Shit. Kei doesn’t know what he’s supposed to be doing in this situation, mostly because he doesn’t make it a habit to read about what happens after you find your soulmate—because _he’d never expected to find his at all_.

“What do you mean, different? Did you put something in my breakfast?”

“No, Hinata, just—pay attention.”

“To _what_?”

 _To me_. “To yourself,” Kei hisses.

Hinata is very obviously confused, lips parting open to sound a loud ‘HUH?’ but just as realization had dawned on Kei, it sinks on Hinata, too; several moments later, his face goes beet red and he looks at Kei with a glint of _something_ in his eye, looking at Kei like he’d hung the stars in the sky. “It’s you.”

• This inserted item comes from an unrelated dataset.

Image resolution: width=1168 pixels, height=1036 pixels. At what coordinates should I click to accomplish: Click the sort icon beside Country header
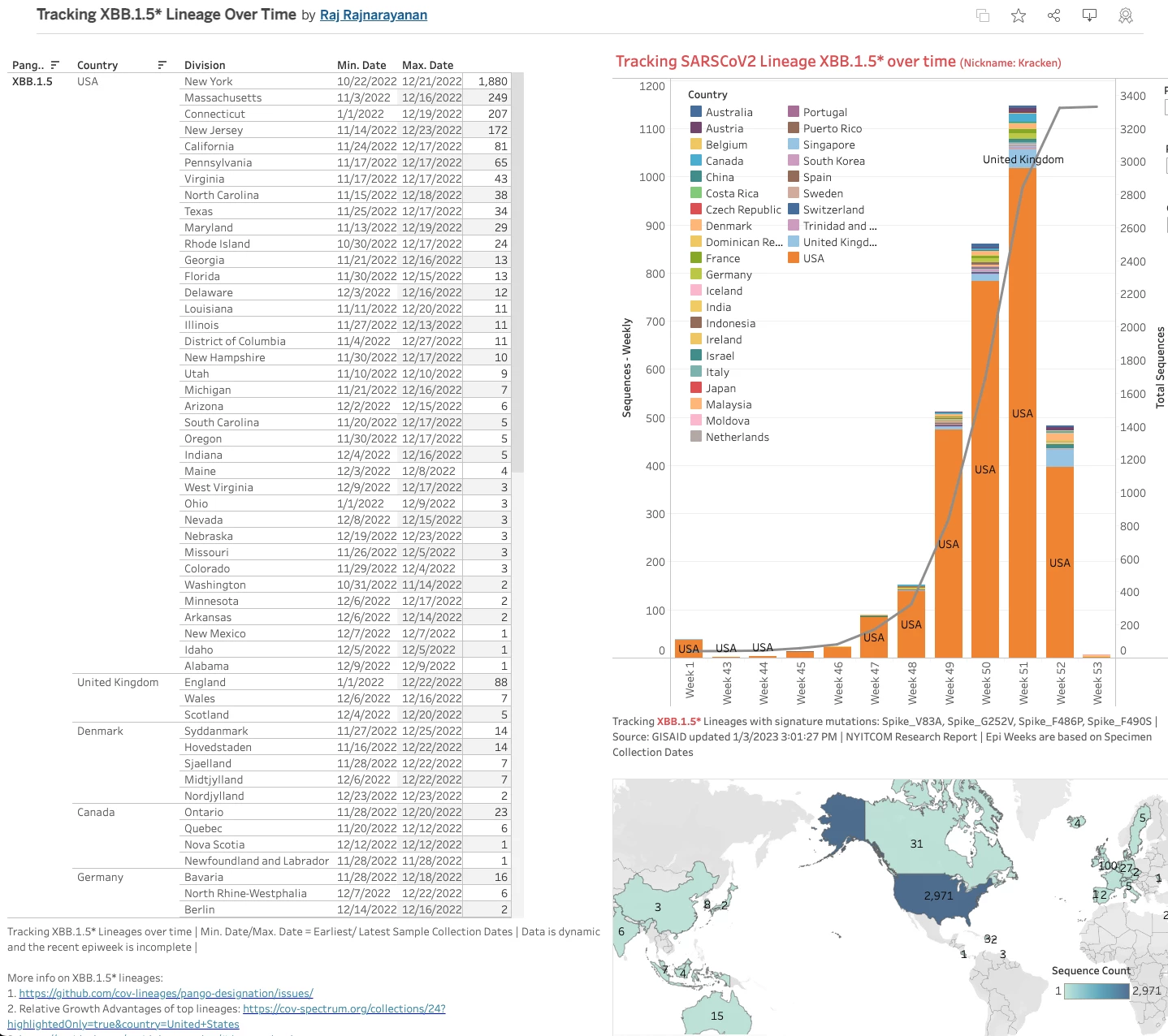[162, 65]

“Am I interrupting something?” The knight asks, obviously annoyed for having gone ignored for far too long; and Kei doesn’t know what he’d expected, but whatever it was, having to witness the awakening of a soulbond probably hadn’t been what he’d signed up for. Some part of Kei even feels sorry for him.

“Yeah, you are.” Surprisingly, it’s Hinata who replies, glaring at the knight with enough ferocity it would’ve made a hatchling dragon cower. “Go away, Bakageyama.”

“You need to go home, stupid,” Bakageyama says, dropping the ‘Prince Shouyou’ formal act. “You have a kingdom to look after.”

Hinata waves him off. “Leave my duties to Natsu, she’s always wanted to be the reigning princess.”

“Hinata, Natsu is _eight_.”

“And? Kids are great at making simple decisions!”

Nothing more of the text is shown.